In 1994, the Washington Post did put the triumph of the U. S. team in the International Math Olympiad (where the U. S. always does well) on page A1: "U. S. Math Team: Perfect; MD student, 5 Others Ace World Competition. But it was clear from the article it was that Maryland kid, living in a DC suburb, who made the story newsworthy. If he had been from Delaware, forget it. In the 14 years since, the Post has had 5 articles about various math competitions, none of them garnering front page status.

Thus it was with this year's Intel International Science and Engineering Fair. The Post has never mentioned it until this year. It was mentioned only in the context of some Prince George's (MD) county students winning a local science fair and thus the chance to participate in Intel's Big Dance in Atlanta this month. The Fair this year drew 1500 students from 50 countries.

Intel's Chairman, Craig Barrett is one of the most and worst chronic whiners about the state of science and engineering education in this nation and the state of high schools in general (it's part of a strategy to get Congress to permit more H1-B visas to skilled workers from abroad).

So it was nice to see his outfit providing the only real publicity that the kids in the fair got, nationally. Nice, no matter what the motivation might have been. On May 22, Intel ran full page, full color ads with a portrait of the three top winners standing together. It's a winning shot. Two of the winners are American. One is Taiwanese. All are girls. Color me sexist if you like, but I would have thought that alone, given the rap on girls-and-science, would have made the Fair outcomes newsworthy. None of the Americans are from the scientist farms of the country like Thomas Jefferson High School for Science and Technology or Bronx High School of Science.

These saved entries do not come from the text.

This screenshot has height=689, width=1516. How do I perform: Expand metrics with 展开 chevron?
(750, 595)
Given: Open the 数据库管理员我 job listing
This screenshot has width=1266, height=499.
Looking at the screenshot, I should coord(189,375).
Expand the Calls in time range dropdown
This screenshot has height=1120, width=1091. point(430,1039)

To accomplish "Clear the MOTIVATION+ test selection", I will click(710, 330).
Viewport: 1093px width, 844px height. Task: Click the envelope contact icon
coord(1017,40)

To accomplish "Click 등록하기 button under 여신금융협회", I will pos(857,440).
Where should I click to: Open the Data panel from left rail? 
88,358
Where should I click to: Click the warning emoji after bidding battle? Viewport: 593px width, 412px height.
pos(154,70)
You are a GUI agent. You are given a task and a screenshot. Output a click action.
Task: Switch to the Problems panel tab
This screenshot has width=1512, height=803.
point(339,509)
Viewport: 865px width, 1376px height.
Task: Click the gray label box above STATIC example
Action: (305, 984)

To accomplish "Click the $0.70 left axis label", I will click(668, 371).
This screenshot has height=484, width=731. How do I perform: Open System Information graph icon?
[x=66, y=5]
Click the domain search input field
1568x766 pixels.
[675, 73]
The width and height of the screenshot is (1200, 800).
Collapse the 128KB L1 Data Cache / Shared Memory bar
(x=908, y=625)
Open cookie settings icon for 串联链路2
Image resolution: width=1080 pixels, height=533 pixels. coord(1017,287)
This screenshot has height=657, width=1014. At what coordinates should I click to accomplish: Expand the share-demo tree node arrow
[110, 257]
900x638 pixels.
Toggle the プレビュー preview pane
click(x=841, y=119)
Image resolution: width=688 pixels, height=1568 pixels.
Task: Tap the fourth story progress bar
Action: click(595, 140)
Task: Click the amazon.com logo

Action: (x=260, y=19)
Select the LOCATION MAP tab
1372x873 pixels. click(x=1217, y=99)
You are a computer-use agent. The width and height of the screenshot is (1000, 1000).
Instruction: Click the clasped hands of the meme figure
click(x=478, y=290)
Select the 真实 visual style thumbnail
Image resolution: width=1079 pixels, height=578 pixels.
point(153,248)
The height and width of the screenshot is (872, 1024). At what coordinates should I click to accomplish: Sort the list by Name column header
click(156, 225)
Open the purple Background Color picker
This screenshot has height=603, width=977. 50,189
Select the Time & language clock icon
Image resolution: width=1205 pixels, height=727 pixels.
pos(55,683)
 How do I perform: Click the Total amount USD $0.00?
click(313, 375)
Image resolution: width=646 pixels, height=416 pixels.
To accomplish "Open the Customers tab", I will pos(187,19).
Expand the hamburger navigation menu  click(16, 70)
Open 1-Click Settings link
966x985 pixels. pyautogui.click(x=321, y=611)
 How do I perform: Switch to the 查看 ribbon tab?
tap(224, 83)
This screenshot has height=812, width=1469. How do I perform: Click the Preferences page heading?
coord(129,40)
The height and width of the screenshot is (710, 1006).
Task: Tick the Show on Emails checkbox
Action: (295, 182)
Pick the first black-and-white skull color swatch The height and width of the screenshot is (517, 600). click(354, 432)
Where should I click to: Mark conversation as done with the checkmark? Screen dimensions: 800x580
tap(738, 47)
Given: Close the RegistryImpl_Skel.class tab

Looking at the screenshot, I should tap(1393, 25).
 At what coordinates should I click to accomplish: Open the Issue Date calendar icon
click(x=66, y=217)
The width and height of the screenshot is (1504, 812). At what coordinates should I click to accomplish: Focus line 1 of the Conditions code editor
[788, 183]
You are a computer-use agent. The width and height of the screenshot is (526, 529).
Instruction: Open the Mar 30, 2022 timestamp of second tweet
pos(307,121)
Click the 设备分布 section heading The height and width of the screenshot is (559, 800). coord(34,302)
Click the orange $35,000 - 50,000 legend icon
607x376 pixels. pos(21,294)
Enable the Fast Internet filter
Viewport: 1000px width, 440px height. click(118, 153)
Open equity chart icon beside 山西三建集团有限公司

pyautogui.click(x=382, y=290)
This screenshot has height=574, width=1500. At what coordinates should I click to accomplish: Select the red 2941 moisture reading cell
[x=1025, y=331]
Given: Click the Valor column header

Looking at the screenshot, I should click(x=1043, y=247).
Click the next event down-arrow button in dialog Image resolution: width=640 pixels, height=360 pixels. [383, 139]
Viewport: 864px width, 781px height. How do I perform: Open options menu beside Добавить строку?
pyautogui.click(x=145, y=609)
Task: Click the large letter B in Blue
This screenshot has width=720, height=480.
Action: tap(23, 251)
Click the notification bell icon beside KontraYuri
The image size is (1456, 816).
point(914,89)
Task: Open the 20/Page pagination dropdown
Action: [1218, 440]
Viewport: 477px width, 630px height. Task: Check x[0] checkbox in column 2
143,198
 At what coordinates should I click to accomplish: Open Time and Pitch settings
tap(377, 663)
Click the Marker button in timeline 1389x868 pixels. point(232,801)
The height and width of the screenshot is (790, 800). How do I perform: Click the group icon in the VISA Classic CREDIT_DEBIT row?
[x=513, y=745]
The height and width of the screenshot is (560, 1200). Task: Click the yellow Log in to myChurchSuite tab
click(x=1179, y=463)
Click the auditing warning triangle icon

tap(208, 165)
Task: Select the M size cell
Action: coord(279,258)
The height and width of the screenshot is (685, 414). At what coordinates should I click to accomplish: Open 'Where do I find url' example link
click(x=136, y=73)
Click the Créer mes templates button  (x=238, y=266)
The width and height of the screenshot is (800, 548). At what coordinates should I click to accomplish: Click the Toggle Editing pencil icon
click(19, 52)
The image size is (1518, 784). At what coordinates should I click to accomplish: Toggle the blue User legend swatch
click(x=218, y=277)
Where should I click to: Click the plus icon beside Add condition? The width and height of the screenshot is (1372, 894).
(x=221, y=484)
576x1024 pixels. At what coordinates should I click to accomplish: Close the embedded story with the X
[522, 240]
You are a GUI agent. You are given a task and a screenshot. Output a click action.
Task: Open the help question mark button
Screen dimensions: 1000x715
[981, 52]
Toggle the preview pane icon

One is from Muttontown, NY, (in Nassau County, not too far from the Big Apple the other from Cleveland, Mississippi, far from anything).

One "proved that a preexisting invariant, the Alexander-Conway polynomial, can guarantee equivalents on all knots corresponding to lattice chord diagrams." The other developed "an effective quartz crystal microbalance-based biosensor capable of detecting melamine and cyanuric acid at low concentrations and in just a matter of minutes." Useful in detecting food contaminants and maybe other harmful chemicals. (My computer's dictionary doesn't recognize "cyanuric.")

Eight kids in Fairfax County, Virginia (where I live) one third and fourth place prizes for projects such as "Efficacy of a Radon Pump Mitigating Background Radiation Level," "An Analysis of Market Nonlinearity" (chaos theory), "Optimization of Sustained Power Generation in Marine Sediment Microbial Photovoltaic Cells, "Practical Motion Capture for Mixed-Reality Applications," "Survivin Correlates with Prognosis and Inhibits Drug-Induced Apoptosis in Ewing Sarcoma Family Tumors" and so on.

Did I hear somebody talk about schools being in the 19th century?